Can you reproduce the rows below with each "center" replaced by "middle", everything else unchanged and the pictures left out?
^^^^^^^^
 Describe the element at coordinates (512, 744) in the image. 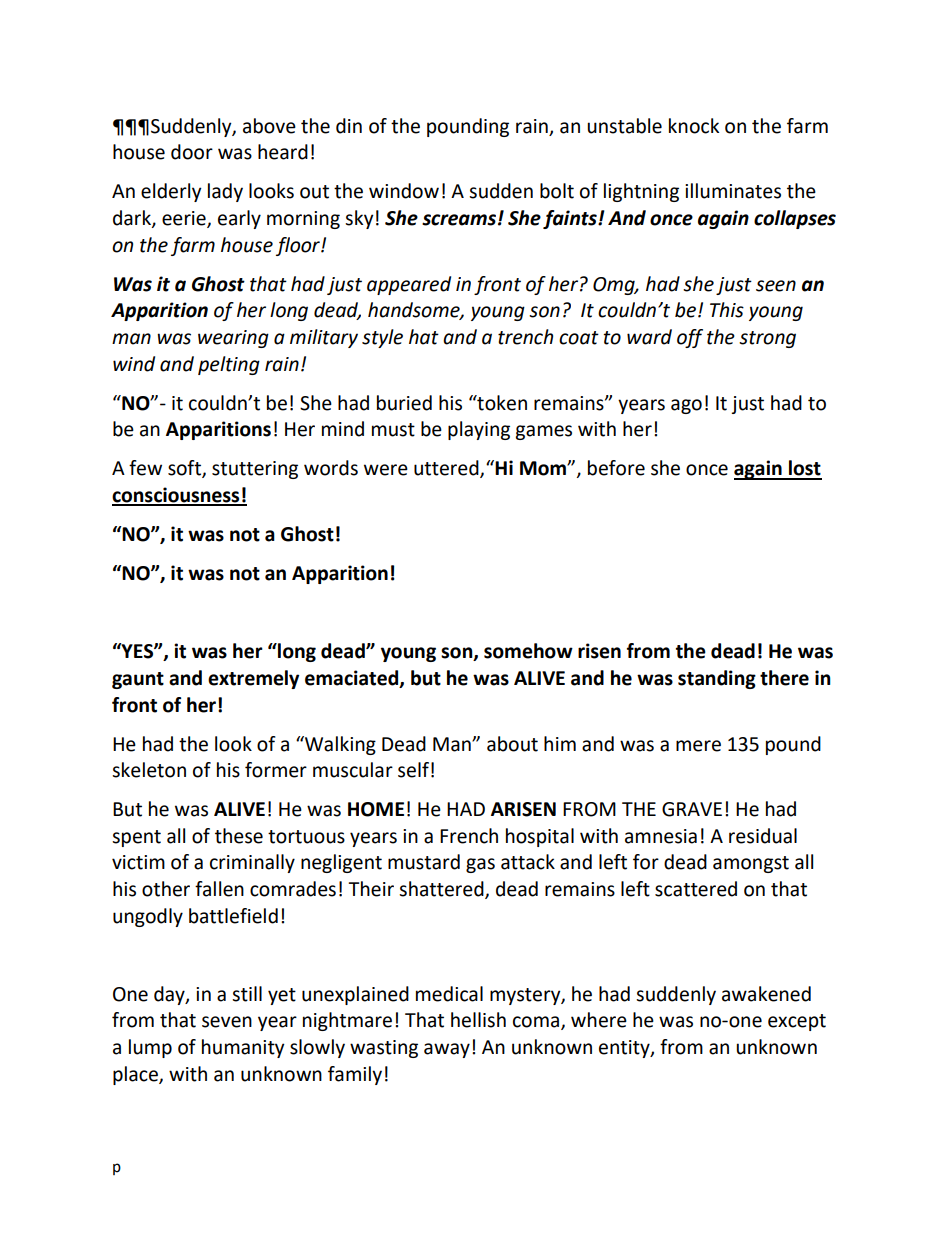

I see `about` at that location.
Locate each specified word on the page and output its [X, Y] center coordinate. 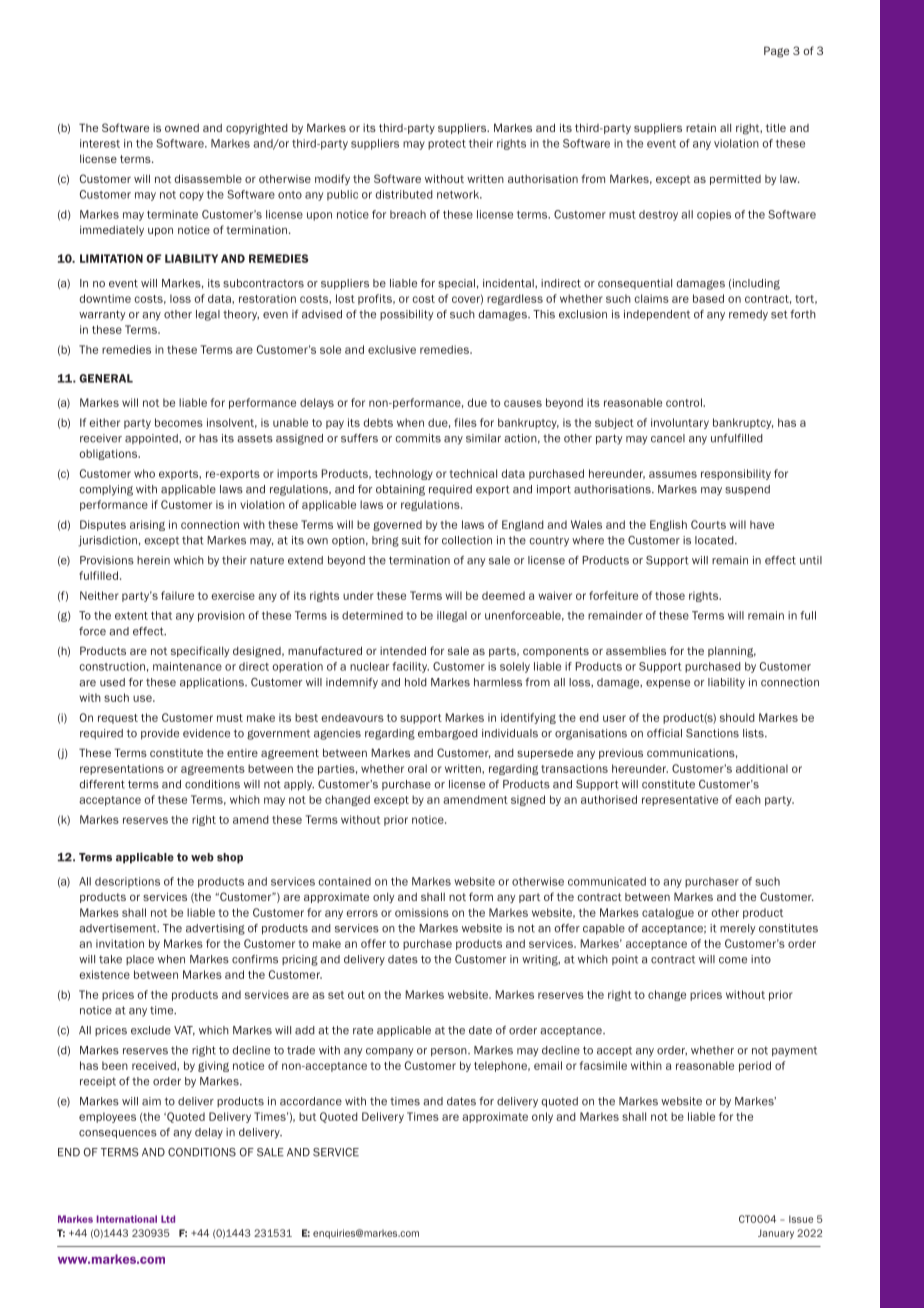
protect [447, 145]
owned [182, 128]
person [450, 1052]
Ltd [168, 1219]
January [776, 1234]
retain [701, 127]
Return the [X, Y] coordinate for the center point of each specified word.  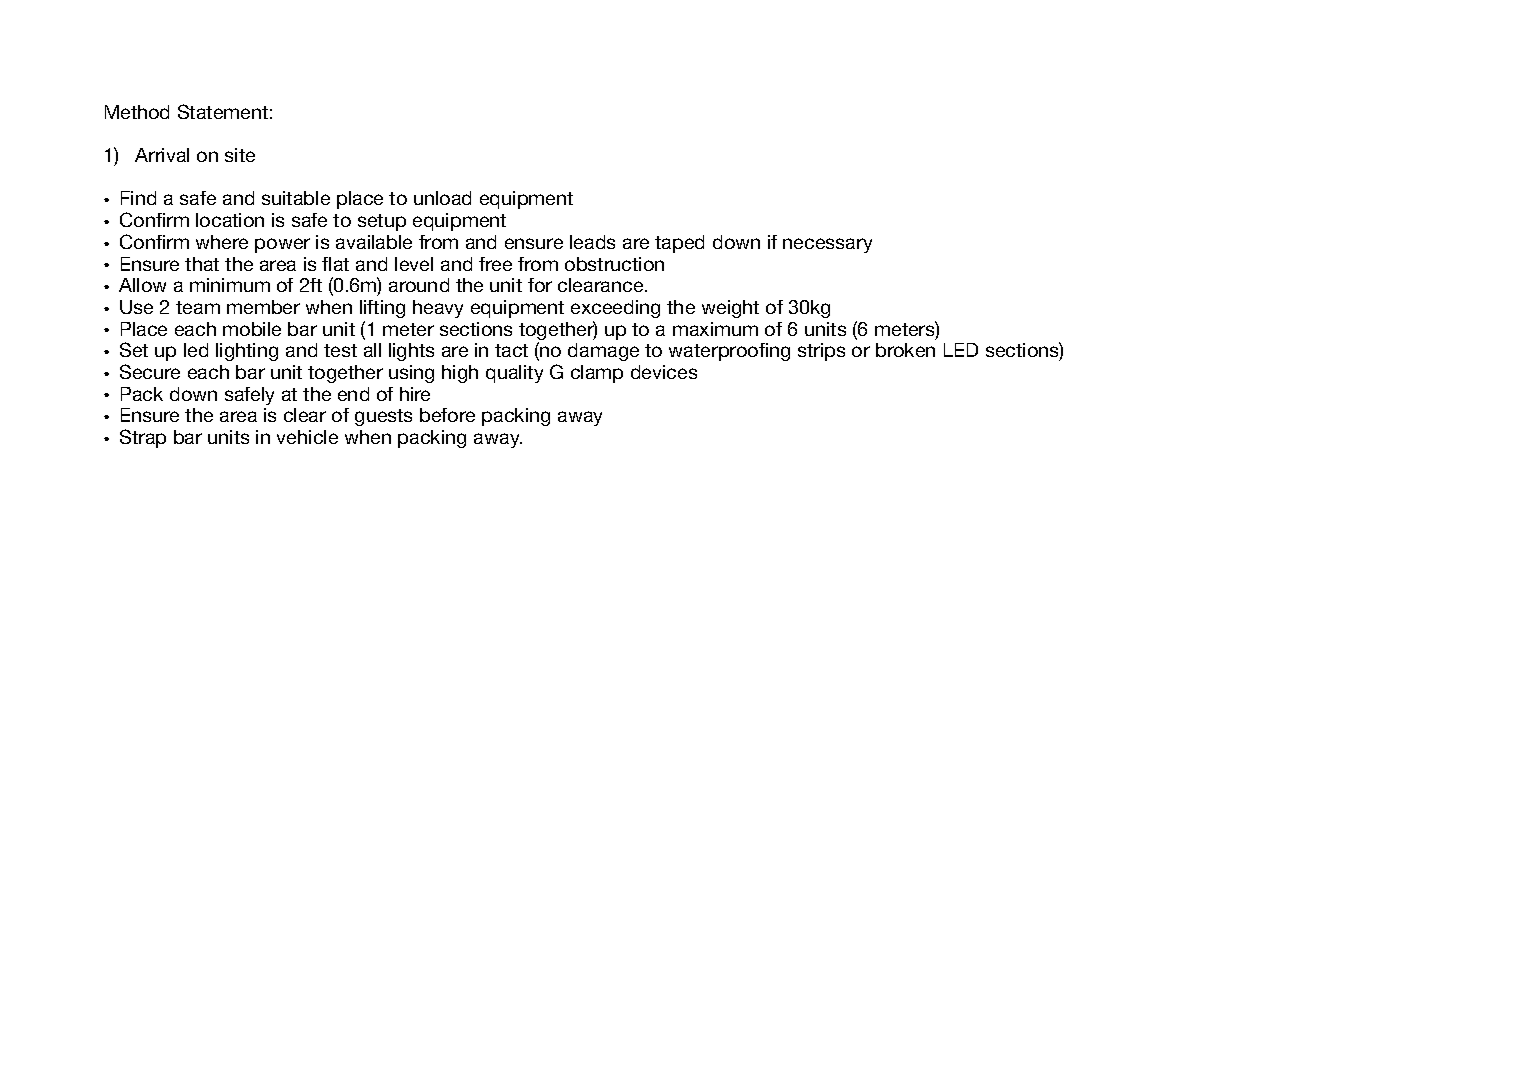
^^^^^^^^
§ Written response:
 Describe the element at coordinates (512, 744) in the image. 

I see `about` at that location.
Locate each specified word on the page and output its [X, Y] middle coordinate. 
protect [447, 145]
owned [182, 128]
person [450, 1052]
Ltd [168, 1219]
January [776, 1234]
retain [701, 127]
Return the [X, Y] coordinate for the middle point of each specified word.  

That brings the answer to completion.